Excerpt provided
* * * * *
Marketing Budget: Chief Marketing Officer (CMO) Salary vs. Fractional CMO Salary
Many B2B middle-market businesses, especially those with high-growth aspirations, understand the value of marketing. But they’re not often clear about how to achieve goals, how to spend their marketing budget, or how to structure the marketing department. That lack of clarity often leads them to think about marketing leadership, and then to a question:
Do we need a full-time CMO?
The short answer is deeply unsatisfying: It depends.
It depends on things like company size, culture, aggressiveness, and market factors. It depends on your marketing program’s maturity and its ability to drive key measures. It depends on whether you have strategies, talent, technology, and processes—the pillars of growth marketing—in place and aligned to the business goal.
Your needs for marketing leadership depend on a variety of factors. Let’s dig into some of them, and hopefully we can help you come to a clear(er) answer.
What Is the Average Chief Marketing Officer Salary?
Glassdoor puts the average base for a CMO at $190,000. PayScale pegs the average and median salary for a full-time CMO around $170,000. ZipRecruiter puts the national average salary for a CMO at $145,000.
Those aren’t nominal line items, especially if you consider benefits, incentives, and the bell curve. If a company wants a CMO above the 50th percentile, it should plan on spending a good deal more than those salary figures.
And more importantly, the company should recognize the CMO salary as a fixed cost. To warrant bringing on a full-time CMO, a company must be at a threshold where their marketing function necessitates a full-time marketing executive. That scenario tends to cater to big companies, which typically have:
- Defined Business Goals and Marketing Buy-in: The goals of the organization are clear. Marketing is seen as a critical element of the execution and is plugged into other divisions. The full-time CMO can focus his or her time on leading the marketing department and supporting its expansion as a powerful resource across the organization.
* * * * *
Data section

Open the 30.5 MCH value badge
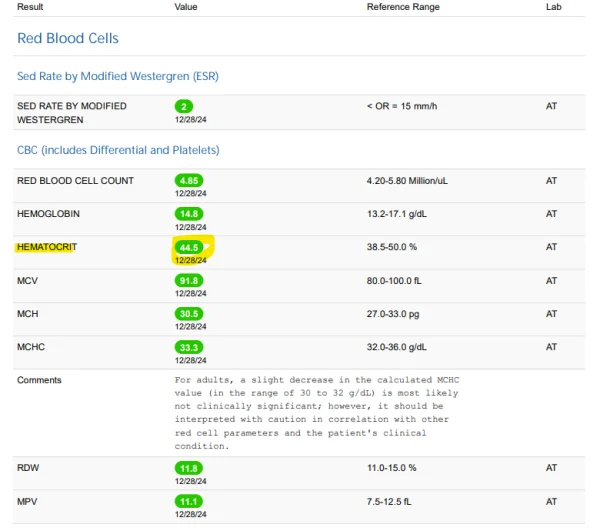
* * * * *
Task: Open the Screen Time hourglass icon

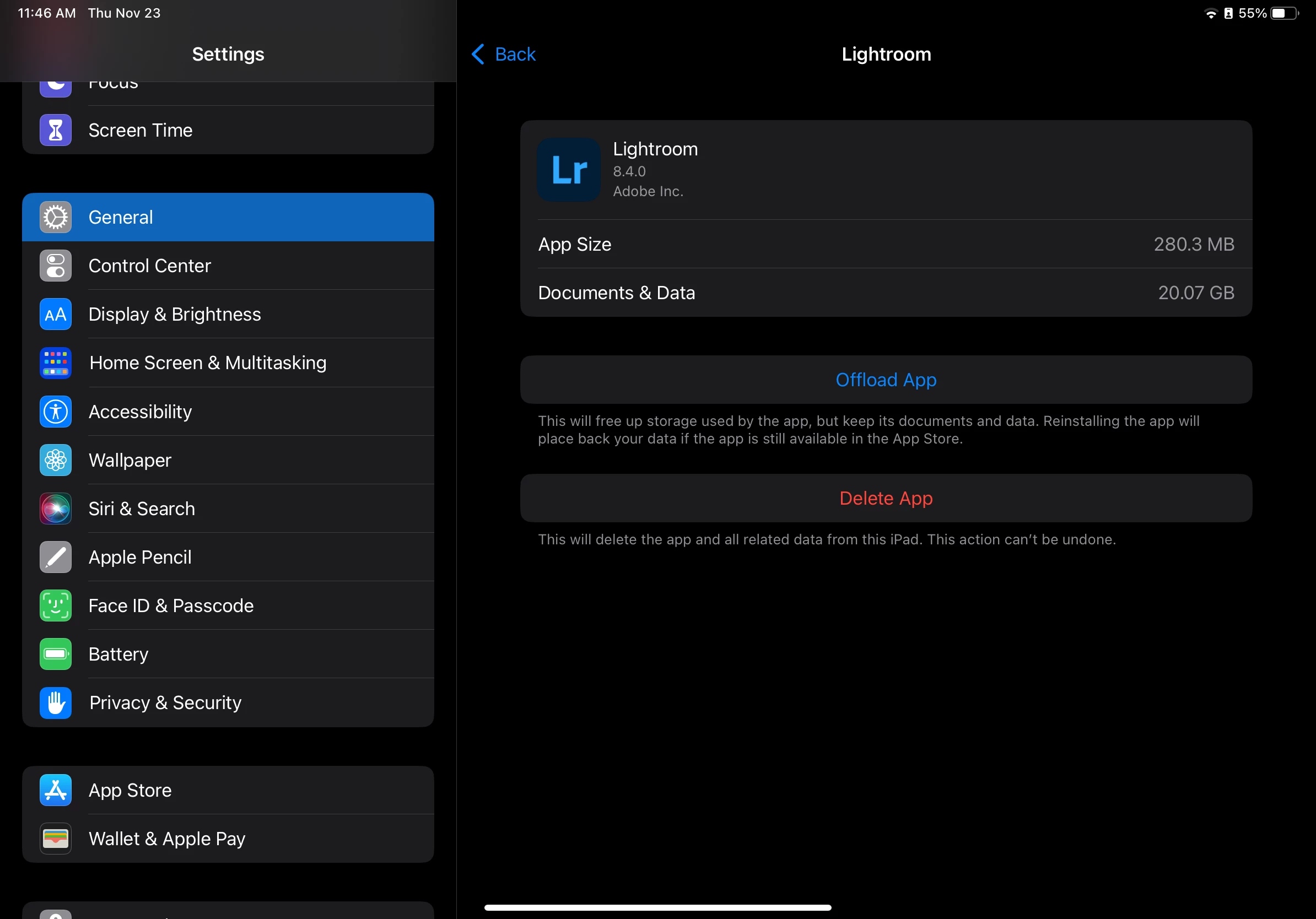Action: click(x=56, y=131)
* * * * *
Problem
Resume the article on full-time versus fractional CMO costs from the point where it stops. The records are separate material and have no connection to the article.

Answer to this problem
- Fully Formed Marketing Infrastructures: The website is built, pretty, and targeted. Core marketing technologies (e.g., tracking, outreach, CRM, automation) are implemented. The full-time CMO has a foundation for marketing communications, and s/he has levers to pull in executing and refining the marketing strategy.
- A Team of Tactical Marketers with Clear Roles and Responsibilities: The company has a team of creators and makers and doers. They all know what they should be doing. The full-time CMO can be a mentor, guide the team’s efforts, and create context around the tactical effort.
- More Traditional Corporate Structures: The C-suite has to meet in the conference room because they need the chairs. The full-time CMO owns the achievement of marketing goals and regularly reports progress and challenges to the executive team—so the marketing department can keep working effectively.
As a rule, if the marketing team is to remain on the smaller side (i.e., 1 – 3 people), the need for a full-time CMO is much smaller. In a lean-team structure, a full-time CMO would likely have to perform a variety of tactical tasks, at a much higher labor cost than a tactical specialist. A bloated talent budget means less money to spend on critical (but expensive) technologies and other forms of paid outreach.
How Does That Compare to a Fractional CMO?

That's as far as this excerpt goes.